What are the prerequisites for using Klaus Kode?
- Git and Python for starters.
- The Claude Code CLI (you don’t need a Claude Code subscription though)
- API keys for both Anthropic and OpenAI (this is so we can save on token cost for cheaper tasks)
- A Quix Cloud PAT token — you can sign up for free to get one (this lets Klaus Kode run the code in a cloud sandbox)
You also need to be prepared to follow a pre-defined workflow. This isn’t a free form chat interface, it's more of a wizard. To learn more about the exact workflow steps, see the Workflow section of project’s README.
How do I try it out?
You can find more detailed instructions on the project’s README, but here’s a quick overview
- Clone the Klaus Kode, repo
- Set up a virtual environment and activate it
- Run pip install -r requirements.txt to install the dependencies.
- Create a .env file (make a copy of the .env.example file) and enter your API keys and PAT token
- Run python main.py
Why did we build this?
We started building Klaus Kode to help our customers. They have to build their own data integrations, even though data engineering is not their skillset (and they don't have data engineers on-hand to help). Our customers often come from the world of industrial engineering and research and development.
They know their way around MATLAB and Python, but don’t have much experience with DevOps and data pipelines.
They know AI could help but not sure how to get started. That was the inspiration for Klaus Kode—to give customers a structured onramp into coding connectors with AI, with all the context engineering and resource provisioning taken care of.

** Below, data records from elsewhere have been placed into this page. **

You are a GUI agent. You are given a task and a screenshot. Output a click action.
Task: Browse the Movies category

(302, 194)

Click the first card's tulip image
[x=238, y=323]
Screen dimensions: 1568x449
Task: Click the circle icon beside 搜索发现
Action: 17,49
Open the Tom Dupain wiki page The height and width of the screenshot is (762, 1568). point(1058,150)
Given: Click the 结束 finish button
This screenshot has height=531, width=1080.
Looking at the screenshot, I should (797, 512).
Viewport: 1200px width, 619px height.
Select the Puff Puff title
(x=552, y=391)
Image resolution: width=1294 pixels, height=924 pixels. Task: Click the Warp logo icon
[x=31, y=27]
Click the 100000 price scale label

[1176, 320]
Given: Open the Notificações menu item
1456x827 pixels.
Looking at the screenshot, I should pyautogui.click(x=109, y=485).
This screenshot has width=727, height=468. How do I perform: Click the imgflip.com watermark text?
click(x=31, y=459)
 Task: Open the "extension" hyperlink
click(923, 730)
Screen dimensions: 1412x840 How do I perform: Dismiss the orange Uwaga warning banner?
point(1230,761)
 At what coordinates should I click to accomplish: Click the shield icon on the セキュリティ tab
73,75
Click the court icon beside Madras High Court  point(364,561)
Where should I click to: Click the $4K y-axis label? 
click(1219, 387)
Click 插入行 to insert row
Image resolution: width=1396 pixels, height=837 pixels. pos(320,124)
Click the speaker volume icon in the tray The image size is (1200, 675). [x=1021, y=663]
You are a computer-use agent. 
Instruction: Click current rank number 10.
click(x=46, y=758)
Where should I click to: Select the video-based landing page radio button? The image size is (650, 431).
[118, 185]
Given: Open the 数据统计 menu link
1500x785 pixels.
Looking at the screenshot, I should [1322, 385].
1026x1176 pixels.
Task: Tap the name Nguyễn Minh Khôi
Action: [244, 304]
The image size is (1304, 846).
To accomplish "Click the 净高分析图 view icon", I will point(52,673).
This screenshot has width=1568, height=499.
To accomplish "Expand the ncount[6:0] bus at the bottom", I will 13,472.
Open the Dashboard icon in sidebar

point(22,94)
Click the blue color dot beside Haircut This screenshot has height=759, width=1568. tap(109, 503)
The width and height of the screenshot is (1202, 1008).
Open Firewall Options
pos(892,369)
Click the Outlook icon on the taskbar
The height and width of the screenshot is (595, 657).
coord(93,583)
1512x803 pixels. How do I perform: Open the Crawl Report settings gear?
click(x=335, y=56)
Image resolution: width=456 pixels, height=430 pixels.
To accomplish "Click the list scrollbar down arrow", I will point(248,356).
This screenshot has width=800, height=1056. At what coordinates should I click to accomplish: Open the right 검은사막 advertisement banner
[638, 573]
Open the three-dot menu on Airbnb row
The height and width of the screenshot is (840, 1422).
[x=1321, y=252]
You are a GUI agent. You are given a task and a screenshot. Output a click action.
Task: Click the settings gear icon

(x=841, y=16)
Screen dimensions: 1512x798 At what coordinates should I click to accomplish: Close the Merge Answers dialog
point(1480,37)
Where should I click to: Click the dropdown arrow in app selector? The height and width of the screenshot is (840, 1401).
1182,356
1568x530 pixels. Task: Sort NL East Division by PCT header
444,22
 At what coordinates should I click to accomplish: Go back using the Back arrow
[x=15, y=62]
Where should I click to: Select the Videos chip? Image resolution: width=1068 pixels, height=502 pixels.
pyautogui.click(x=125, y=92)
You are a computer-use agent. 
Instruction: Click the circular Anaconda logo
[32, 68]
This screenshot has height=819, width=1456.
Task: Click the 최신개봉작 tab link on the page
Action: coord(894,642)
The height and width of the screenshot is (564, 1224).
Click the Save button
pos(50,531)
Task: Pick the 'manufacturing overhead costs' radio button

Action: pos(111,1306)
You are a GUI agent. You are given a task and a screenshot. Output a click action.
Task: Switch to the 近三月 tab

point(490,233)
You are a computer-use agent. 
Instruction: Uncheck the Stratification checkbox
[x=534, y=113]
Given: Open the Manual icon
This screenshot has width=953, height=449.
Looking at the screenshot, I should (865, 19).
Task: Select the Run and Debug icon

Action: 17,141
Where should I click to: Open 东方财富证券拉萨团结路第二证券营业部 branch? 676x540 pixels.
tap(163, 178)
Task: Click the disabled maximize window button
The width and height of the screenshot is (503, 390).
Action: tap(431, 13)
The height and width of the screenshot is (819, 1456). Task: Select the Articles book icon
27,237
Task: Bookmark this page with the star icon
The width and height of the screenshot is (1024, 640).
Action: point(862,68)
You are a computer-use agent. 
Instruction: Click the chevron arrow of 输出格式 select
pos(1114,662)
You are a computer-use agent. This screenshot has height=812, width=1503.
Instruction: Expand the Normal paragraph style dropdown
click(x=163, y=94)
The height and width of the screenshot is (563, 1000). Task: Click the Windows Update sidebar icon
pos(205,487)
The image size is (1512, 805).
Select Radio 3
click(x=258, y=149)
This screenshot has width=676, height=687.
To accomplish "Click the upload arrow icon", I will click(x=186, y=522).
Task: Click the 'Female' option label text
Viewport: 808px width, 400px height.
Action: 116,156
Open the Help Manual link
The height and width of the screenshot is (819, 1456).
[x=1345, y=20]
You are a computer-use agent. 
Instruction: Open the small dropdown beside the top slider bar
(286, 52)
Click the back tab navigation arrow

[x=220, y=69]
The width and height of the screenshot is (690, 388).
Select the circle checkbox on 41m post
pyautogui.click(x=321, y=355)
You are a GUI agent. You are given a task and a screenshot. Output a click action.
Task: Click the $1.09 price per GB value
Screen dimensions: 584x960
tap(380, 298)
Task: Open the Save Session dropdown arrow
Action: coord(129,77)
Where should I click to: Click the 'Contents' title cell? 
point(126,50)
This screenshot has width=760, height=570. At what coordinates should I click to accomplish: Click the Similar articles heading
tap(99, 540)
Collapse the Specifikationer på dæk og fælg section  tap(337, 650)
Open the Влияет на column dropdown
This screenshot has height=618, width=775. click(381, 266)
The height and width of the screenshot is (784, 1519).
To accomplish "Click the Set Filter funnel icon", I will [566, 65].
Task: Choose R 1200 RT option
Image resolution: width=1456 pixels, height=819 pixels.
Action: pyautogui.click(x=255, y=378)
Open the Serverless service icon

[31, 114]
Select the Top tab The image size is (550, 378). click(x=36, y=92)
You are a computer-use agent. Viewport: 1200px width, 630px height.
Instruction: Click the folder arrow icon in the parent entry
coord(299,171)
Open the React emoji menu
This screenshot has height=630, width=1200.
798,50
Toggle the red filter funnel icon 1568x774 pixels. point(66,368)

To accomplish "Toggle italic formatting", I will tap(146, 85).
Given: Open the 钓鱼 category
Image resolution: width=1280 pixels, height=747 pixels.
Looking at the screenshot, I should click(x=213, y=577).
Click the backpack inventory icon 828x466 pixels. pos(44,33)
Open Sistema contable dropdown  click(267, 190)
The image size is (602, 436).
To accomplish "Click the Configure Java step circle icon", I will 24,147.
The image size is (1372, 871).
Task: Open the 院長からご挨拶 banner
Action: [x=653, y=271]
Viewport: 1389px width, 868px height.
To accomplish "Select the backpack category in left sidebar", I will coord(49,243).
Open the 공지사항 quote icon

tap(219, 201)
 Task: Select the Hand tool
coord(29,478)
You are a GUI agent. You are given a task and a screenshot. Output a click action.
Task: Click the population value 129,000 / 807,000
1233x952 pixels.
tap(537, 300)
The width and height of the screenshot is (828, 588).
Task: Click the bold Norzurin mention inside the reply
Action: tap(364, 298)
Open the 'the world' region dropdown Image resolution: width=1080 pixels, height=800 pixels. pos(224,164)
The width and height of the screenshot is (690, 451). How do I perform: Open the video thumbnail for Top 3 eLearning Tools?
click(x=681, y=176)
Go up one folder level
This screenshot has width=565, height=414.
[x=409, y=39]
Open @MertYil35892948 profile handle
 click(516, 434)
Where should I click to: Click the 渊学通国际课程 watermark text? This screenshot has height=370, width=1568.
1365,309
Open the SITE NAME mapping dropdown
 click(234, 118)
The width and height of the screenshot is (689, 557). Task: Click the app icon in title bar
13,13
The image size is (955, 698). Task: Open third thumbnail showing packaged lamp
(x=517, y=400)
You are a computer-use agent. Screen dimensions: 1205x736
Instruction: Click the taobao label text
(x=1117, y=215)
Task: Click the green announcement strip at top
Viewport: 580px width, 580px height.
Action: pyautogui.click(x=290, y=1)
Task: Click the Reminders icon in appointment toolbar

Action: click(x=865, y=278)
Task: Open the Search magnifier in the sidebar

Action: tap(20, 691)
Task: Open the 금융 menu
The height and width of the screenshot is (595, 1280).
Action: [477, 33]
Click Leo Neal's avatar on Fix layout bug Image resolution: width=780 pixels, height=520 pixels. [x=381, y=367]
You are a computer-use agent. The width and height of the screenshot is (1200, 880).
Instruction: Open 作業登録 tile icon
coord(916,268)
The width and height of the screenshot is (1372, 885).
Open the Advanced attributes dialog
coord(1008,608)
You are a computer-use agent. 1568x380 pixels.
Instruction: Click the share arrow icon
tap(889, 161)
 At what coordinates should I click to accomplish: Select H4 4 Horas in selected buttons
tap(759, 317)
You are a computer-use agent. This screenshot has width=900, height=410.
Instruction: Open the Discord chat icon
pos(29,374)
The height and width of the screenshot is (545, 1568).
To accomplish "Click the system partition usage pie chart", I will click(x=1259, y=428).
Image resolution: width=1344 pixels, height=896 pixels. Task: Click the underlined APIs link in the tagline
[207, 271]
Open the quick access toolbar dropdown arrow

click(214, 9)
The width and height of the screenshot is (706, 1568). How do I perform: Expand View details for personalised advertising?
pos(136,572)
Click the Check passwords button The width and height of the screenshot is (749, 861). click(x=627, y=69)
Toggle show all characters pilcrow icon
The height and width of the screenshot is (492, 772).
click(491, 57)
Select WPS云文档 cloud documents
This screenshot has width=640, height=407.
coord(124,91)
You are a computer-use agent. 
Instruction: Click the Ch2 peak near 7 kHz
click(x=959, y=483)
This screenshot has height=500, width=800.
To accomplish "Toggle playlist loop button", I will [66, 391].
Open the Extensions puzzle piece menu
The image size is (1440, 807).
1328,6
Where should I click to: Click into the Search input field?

But Klaude Kode is not just for industrial engineers, it's for anyone who wants to build data integrations with the help of AI and has high volumes of data to manage.
Disclaimer
Klaus Kode is an early prototype and may contain bugs or produce incorrect results. Some features may be unstable or incomplete. Code and configurations generated by the tool should always be reviewed and tested before being used in production. While Klaus Kode is designed to speed up integration work, it is not a substitute for validation by an engineer.
The goal of this release is to gather early feedback and learn how the tool can be most useful. We expect to make significant enhancements over time, and your input will help guide that progress.